The district issued $673,000 of six per cent interest coupon bonds. Of those due in 1925 plaintiffs held four $500 bonds and one hundred and one $15 interest coupons, all of the total face value of $3,515. The commissioners, in making the levy in 1924 for the tax of 1925, did not increase the rate by 15 per cent of the bonds then maturing as it is said was their duty under section 1997, C. L. 1921. Before the full amount of tax collections could be determined plaintiffs brought this action in mandamus to compel that increase. Therein, in addition to the foregoing, they made the county assessor and county treasurer defendants. The answer alleged that of approximately 10,000 acres of land in the district some 450 only had not paid the 1925 tax, and that said tax, if collected, would take care of plaintiffs' claims. A demurrer thereto was sustained and decree entered commanding the additional levy. So the cause came here and was reversed.
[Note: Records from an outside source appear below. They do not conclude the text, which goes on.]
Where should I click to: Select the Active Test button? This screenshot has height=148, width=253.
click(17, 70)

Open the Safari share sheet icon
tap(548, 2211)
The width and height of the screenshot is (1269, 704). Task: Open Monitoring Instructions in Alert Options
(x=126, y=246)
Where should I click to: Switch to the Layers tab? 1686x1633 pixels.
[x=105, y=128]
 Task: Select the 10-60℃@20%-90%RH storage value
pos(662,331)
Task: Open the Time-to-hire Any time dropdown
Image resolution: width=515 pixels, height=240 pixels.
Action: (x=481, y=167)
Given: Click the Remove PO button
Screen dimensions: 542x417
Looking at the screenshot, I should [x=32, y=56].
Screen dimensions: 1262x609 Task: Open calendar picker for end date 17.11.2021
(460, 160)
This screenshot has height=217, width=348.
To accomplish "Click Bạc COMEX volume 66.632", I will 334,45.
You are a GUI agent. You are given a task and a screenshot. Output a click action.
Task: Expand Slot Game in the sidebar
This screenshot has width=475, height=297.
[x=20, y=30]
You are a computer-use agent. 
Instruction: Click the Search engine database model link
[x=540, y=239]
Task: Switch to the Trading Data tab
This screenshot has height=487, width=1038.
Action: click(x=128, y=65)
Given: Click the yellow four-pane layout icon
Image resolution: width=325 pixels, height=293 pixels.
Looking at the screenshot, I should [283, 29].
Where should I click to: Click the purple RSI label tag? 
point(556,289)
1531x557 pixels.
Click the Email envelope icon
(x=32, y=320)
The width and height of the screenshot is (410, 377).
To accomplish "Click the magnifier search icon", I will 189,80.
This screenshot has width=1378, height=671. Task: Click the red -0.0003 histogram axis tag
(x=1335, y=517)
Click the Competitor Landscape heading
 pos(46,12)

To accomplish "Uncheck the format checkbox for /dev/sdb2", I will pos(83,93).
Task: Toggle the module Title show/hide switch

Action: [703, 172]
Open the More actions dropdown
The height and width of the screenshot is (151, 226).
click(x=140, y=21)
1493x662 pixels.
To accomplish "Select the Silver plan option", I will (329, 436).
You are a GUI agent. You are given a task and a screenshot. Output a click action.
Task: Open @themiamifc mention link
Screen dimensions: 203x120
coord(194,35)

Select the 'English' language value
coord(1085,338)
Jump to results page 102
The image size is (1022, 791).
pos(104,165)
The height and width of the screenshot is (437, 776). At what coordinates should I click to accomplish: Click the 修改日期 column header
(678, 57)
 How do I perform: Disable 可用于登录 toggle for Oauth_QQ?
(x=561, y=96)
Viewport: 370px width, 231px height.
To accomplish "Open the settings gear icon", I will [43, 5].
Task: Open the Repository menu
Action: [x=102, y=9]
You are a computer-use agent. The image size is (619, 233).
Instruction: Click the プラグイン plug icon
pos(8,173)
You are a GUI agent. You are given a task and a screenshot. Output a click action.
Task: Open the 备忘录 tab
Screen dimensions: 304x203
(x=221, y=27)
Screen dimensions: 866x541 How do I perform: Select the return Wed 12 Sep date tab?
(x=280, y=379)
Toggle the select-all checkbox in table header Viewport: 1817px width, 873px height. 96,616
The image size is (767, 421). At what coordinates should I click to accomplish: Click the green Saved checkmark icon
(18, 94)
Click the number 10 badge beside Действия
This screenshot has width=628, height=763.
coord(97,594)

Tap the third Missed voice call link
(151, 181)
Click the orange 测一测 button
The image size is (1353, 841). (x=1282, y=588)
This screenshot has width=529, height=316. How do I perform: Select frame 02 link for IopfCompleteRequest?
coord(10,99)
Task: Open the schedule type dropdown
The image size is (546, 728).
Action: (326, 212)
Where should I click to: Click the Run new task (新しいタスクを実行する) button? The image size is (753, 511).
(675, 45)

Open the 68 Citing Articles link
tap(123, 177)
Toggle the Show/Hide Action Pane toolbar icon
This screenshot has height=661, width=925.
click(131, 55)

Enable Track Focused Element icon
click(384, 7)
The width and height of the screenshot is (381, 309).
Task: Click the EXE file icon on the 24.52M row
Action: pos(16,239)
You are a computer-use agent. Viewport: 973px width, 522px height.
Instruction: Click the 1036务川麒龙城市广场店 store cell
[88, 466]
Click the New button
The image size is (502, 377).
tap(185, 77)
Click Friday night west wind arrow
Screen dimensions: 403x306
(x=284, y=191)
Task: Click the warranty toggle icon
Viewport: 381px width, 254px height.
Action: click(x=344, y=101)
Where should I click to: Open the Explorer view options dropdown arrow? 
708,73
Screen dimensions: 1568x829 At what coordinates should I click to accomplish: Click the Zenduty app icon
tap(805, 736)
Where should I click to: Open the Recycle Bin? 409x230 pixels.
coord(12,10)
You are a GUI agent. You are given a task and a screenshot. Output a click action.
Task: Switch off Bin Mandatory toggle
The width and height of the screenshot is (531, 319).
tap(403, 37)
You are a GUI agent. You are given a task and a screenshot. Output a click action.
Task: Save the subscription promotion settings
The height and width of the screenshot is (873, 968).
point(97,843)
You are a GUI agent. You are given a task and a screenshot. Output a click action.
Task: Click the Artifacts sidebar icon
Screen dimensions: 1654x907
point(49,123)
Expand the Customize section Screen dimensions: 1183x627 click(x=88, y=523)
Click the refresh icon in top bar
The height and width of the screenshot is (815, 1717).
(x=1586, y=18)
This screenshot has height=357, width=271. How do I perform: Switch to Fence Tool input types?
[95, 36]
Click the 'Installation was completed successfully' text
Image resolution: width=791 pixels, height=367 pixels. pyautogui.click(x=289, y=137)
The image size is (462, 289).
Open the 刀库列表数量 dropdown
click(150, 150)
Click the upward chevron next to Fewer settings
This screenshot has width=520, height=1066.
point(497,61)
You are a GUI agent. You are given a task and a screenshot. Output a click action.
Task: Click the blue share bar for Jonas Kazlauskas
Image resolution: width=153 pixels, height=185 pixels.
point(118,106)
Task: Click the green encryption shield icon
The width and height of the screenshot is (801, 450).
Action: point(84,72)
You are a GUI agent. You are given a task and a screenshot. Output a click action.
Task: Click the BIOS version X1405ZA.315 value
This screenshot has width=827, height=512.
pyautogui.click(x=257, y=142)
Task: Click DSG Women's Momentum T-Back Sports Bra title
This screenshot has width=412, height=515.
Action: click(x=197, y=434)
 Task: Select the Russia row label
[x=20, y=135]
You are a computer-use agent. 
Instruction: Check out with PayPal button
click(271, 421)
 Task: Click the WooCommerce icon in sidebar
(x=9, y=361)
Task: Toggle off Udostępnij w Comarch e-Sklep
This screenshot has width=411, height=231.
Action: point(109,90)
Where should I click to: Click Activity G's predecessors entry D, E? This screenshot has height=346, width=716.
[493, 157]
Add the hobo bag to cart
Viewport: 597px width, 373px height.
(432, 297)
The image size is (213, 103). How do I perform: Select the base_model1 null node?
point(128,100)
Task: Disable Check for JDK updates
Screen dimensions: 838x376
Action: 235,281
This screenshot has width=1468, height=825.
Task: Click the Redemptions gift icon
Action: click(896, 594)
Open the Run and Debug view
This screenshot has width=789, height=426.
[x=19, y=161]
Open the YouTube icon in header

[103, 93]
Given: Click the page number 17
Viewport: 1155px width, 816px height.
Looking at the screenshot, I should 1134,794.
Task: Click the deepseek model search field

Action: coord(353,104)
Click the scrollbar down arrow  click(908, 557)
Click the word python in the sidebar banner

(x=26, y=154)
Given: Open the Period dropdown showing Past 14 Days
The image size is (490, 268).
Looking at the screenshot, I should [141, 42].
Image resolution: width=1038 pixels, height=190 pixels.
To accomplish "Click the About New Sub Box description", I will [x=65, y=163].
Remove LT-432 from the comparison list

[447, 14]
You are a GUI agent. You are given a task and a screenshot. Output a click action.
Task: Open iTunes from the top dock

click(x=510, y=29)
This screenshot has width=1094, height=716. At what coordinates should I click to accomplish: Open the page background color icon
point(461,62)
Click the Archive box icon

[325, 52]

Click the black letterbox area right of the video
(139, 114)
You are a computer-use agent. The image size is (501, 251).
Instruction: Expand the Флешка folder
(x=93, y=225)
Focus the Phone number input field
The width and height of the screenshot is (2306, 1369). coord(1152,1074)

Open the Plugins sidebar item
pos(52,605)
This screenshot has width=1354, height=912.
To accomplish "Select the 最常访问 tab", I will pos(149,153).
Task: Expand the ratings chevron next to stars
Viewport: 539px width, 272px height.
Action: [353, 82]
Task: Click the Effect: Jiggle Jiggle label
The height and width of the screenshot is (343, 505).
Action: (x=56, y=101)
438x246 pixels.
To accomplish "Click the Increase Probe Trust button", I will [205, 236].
On remand the assessor and treasurer were dismissed, as ordered and plaintiffs replied that the 1924 levy had not and would not produce the revenue necessary to pay their claims. A general demurrer to that reply was overruled. The cause was tried to the court and decree entered directing a levy to pay plaintiffs' bonds and coupons, with interest, plus 15 per cent "to cover delinquencies," and minus certain sums then on hand and applicable to plaintiffs' demands. To review that judgment this writ is prosecuted.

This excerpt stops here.